Copy the lines below word for word, taking only the stretch from the line containing "Where should I click to: Focus" through the line containing "Looking at the screenshot, I should [657, 25].".

Records:
┌────────

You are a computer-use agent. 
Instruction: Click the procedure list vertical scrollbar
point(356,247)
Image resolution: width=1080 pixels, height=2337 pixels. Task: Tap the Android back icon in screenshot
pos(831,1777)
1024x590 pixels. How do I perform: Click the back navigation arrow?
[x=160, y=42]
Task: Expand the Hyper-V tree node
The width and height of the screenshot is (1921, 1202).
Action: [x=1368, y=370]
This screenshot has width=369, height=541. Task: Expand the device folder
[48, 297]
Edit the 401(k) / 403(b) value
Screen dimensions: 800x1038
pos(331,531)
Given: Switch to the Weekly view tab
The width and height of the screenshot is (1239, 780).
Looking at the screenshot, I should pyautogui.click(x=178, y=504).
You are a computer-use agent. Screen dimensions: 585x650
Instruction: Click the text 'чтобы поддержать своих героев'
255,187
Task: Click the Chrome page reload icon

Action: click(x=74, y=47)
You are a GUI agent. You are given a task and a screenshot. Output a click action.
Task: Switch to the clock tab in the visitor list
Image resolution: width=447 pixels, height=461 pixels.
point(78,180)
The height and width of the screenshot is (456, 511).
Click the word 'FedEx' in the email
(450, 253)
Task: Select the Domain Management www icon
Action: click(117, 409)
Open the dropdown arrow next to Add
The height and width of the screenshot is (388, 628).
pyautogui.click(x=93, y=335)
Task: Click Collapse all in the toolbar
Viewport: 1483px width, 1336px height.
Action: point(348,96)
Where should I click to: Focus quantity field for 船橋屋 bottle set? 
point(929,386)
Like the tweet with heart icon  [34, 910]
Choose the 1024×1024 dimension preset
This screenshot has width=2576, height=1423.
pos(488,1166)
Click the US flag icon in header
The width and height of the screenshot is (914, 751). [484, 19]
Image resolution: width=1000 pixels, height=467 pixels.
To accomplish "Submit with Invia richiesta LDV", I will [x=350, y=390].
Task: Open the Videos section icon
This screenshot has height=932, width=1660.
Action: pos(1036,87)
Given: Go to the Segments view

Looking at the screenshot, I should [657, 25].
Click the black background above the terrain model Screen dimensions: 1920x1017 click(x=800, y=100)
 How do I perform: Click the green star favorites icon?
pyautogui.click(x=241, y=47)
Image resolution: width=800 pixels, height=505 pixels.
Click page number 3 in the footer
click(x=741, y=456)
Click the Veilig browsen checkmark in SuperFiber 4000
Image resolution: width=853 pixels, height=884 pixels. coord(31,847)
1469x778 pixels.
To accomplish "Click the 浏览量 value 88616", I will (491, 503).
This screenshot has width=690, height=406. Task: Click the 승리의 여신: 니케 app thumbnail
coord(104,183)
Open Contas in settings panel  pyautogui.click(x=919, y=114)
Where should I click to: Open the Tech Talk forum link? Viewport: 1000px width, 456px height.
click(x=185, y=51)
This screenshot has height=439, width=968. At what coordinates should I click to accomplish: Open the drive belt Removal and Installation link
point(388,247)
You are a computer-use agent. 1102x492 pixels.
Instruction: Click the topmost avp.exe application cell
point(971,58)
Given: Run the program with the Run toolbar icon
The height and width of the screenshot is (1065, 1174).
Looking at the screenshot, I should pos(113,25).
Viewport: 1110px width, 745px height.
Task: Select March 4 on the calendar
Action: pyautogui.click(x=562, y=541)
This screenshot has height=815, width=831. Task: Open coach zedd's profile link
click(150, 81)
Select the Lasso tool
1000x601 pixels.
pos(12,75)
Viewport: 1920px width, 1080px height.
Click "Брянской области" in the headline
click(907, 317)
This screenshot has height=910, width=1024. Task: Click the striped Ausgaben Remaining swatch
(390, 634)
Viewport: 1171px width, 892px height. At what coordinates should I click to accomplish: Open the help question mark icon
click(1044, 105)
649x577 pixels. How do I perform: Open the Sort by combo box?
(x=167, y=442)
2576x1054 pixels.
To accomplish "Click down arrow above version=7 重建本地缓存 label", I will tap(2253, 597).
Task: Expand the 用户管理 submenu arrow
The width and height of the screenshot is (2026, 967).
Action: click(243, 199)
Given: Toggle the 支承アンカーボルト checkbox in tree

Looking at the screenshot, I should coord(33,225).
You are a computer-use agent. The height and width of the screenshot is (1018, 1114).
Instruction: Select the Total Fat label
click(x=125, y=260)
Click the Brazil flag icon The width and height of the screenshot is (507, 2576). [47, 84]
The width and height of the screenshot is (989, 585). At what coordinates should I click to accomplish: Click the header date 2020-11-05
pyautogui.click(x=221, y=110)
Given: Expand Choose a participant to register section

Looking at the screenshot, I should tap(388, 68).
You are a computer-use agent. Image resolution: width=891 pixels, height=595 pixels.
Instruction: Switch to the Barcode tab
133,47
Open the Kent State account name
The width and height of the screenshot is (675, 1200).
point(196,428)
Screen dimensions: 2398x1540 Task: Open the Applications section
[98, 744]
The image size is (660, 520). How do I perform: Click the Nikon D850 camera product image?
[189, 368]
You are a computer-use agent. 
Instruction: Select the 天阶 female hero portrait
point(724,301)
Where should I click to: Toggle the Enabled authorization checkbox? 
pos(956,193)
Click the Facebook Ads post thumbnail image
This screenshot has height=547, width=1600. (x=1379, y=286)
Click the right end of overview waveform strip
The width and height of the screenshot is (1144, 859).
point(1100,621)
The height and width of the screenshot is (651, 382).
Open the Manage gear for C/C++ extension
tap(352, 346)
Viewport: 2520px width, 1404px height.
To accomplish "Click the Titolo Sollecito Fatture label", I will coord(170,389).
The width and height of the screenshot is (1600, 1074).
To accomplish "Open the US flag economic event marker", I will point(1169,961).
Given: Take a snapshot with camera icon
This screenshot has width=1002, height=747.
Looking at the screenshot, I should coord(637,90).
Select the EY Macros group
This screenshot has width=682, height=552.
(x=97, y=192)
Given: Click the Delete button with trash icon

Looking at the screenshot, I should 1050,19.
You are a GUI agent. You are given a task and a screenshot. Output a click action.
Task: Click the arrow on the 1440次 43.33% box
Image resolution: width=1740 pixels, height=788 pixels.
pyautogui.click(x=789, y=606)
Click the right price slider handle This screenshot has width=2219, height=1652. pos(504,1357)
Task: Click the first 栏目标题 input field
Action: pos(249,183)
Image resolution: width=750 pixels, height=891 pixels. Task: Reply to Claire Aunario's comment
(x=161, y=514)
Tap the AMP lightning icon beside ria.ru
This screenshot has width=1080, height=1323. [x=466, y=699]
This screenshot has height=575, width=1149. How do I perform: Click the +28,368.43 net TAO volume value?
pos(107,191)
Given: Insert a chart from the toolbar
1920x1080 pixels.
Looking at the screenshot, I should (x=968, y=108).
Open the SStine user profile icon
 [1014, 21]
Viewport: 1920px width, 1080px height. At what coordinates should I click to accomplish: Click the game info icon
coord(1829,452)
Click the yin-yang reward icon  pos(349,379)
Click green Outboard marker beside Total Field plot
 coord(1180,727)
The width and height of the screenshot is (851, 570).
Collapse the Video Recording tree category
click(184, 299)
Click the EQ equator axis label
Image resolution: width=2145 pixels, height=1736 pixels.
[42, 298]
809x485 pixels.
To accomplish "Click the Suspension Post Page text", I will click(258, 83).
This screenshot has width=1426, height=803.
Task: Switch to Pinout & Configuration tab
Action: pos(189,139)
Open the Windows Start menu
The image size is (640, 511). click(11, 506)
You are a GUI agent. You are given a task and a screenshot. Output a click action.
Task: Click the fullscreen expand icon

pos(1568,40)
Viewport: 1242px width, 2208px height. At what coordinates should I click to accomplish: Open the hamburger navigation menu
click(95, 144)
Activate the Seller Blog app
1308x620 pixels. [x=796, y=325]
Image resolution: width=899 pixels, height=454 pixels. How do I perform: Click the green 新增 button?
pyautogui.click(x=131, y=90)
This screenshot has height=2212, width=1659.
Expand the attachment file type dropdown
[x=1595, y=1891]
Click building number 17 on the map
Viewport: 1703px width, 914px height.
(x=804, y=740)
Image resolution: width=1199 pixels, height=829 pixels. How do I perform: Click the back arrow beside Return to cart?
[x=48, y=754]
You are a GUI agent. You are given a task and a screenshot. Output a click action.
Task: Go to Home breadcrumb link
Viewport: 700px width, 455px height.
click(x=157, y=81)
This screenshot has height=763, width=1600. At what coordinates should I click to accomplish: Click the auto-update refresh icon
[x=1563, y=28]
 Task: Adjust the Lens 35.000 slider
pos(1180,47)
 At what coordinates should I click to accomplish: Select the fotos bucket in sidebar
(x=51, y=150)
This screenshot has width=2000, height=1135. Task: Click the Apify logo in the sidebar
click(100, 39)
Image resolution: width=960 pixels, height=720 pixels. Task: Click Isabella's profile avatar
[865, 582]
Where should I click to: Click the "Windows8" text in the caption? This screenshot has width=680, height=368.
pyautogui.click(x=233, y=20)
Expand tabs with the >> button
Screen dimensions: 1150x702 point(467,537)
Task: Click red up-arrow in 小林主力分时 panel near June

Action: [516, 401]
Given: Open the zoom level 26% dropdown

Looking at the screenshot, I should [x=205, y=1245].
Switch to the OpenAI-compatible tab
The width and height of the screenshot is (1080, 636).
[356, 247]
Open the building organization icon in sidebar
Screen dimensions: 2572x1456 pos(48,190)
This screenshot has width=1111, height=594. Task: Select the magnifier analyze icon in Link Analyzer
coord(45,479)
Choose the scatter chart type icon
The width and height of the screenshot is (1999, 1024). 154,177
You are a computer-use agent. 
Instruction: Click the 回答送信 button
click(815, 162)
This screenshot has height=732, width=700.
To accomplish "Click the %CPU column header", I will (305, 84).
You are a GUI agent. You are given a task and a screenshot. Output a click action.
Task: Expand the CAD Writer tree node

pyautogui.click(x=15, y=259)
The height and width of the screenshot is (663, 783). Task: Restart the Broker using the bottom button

└────────

Exercise output:
Where should I click to: Focus quantity field for 船橋屋 bottle set? 
point(929,386)
Like the tweet with heart icon  [34, 910]
Choose the 1024×1024 dimension preset
This screenshot has width=2576, height=1423.
pos(488,1166)
Click the US flag icon in header
The width and height of the screenshot is (914, 751). [484, 19]
Image resolution: width=1000 pixels, height=467 pixels.
To accomplish "Submit with Invia richiesta LDV", I will [x=350, y=390].
Task: Open the Videos section icon
This screenshot has height=932, width=1660.
Action: pos(1036,87)
Given: Go to the Segments view

Looking at the screenshot, I should [657, 25].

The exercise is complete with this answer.